Lors du Lomé Peace and Security Forum, l’économiste et homme politique togolais Kako Nubukpo a rappelé l’importance du lien étroit entre développement économique, paix et sécurité. Selon lui, ces trois piliers sont indissociables : « sans développement, il ne peut y avoir de paix durable, et sans paix, le développement est impossible ».
L’ancien ministre togolais a insisté sur le rôle central de la souveraineté nationale dans la stabilité et la prospérité du continent. Pour lui, la souveraineté monétaire constitue un levier essentiel de cette indépendance. « Le pouvoir de battre monnaie est une fonction souveraine », a-t-il déclaré, avant de préciser : « Dès qu’il y a société, il y a monnaie, et la souveraineté s’exerce à travers la monnaie. Et donc même si on gère mal notre monnaie, on aurait quand même le droit d’avoir notre monnaie. »
Créé le 26 décembre 1945, le franc CFA demeure, selon Kako Nubukpo, une monnaie héritée du système colonial. Il estime qu’une réforme en profondeur s’impose : « Plus de 80 ans après la création du franc, il me semble surprenant que nous gardions encore le nom de cette monnaie, puisque initialement le franc CFA signifiait “franc des colonies françaises d’Afrique”. Même si, au moment des indépendances, on a parlé de “communauté financière africaine”, il est clair que, même symboliquement, il est grand temps de changer le nom de cette monnaie et d’ouvrir un débat macroéconomique sur sa capacité à financer la transformation structurelle de nos économies. »
Ce que reproche Kako Nubukpo au CFA
L’économiste souligne que le franc CFA favorise une économie extravertie, davantage tournée vers l’importation que vers la production locale. « Quand vous avez le franc CFA, en termes d’incitation, vous êtes plus portés à importer des biens et services de l’étranger plutôt qu’à les produire vous-mêmes. »
Prenant l’exemple des pays anglophones comme le Ghana, le Nigéria ou la Gambie, Nubukpo a montré que leurs monnaies nationales, bien qu’inflationnistes, contribuent à financer l’économie réelle.
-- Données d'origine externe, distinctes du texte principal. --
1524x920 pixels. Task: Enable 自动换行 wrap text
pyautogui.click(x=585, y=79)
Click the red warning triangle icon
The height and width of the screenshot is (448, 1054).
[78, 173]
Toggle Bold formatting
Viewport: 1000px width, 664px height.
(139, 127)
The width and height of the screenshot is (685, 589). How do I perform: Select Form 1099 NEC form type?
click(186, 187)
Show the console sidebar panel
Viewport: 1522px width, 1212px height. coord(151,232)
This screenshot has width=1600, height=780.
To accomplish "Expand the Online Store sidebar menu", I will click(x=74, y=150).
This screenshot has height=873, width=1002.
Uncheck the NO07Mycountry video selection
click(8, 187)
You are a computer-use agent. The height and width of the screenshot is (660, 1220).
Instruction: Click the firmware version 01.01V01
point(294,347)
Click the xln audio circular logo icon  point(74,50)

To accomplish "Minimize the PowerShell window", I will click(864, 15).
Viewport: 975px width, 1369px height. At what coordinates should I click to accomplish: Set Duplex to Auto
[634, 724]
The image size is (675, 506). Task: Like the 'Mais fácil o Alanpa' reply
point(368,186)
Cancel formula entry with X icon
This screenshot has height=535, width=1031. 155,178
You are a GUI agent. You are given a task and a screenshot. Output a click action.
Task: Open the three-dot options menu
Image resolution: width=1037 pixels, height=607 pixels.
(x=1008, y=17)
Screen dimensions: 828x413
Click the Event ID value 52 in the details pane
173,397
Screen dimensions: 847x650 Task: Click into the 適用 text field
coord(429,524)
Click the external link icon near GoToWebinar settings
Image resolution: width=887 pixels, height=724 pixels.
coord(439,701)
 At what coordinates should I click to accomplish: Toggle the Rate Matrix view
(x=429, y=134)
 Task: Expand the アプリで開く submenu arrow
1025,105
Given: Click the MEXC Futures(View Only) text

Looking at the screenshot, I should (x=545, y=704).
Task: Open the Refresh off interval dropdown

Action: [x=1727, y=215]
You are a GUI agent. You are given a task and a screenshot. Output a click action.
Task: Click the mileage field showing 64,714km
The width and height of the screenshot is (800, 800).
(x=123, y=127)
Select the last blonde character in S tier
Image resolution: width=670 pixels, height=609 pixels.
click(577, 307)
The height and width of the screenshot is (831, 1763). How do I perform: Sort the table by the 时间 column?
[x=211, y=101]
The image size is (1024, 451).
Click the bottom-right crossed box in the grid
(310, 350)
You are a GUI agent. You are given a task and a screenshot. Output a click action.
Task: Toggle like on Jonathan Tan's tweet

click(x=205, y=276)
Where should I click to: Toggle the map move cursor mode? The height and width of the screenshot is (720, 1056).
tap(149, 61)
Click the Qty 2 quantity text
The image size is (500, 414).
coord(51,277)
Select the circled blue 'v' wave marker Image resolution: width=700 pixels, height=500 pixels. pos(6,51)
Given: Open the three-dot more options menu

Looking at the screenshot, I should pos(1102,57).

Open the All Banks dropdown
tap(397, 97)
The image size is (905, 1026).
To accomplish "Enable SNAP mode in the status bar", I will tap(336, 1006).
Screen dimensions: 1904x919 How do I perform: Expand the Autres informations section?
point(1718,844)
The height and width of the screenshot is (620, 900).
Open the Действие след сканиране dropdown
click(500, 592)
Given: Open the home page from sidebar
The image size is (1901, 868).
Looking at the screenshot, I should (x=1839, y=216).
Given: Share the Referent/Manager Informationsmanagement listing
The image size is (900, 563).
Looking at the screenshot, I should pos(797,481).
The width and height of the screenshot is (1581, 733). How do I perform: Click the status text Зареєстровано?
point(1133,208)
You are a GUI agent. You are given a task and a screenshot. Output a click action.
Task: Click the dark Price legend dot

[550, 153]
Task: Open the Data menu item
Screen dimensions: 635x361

Il a notamment cité le Ghana, dont le taux directeur atteint 24 %, mais dont la politique monétaire soutient l’investissement et la production intérieure.
Pour Kako Nubukpo, l’Afrique doit repenser son système monétaire afin qu’il serve la transformation structurelle : développement industriel, valorisation des matières premières et création d’emplois.
« La monnaie doit permettre la montée en gamme dans les chaînes de valeur, favoriser l’industrialisation et garantir la prospérité. »
En conclusion, le macroéconomiste estime que la réforme monétaire et la fin du franc CFA constituent une urgence stratégique pour assurer la souveraineté et l’épanouissement économique de la région ouest-africaine.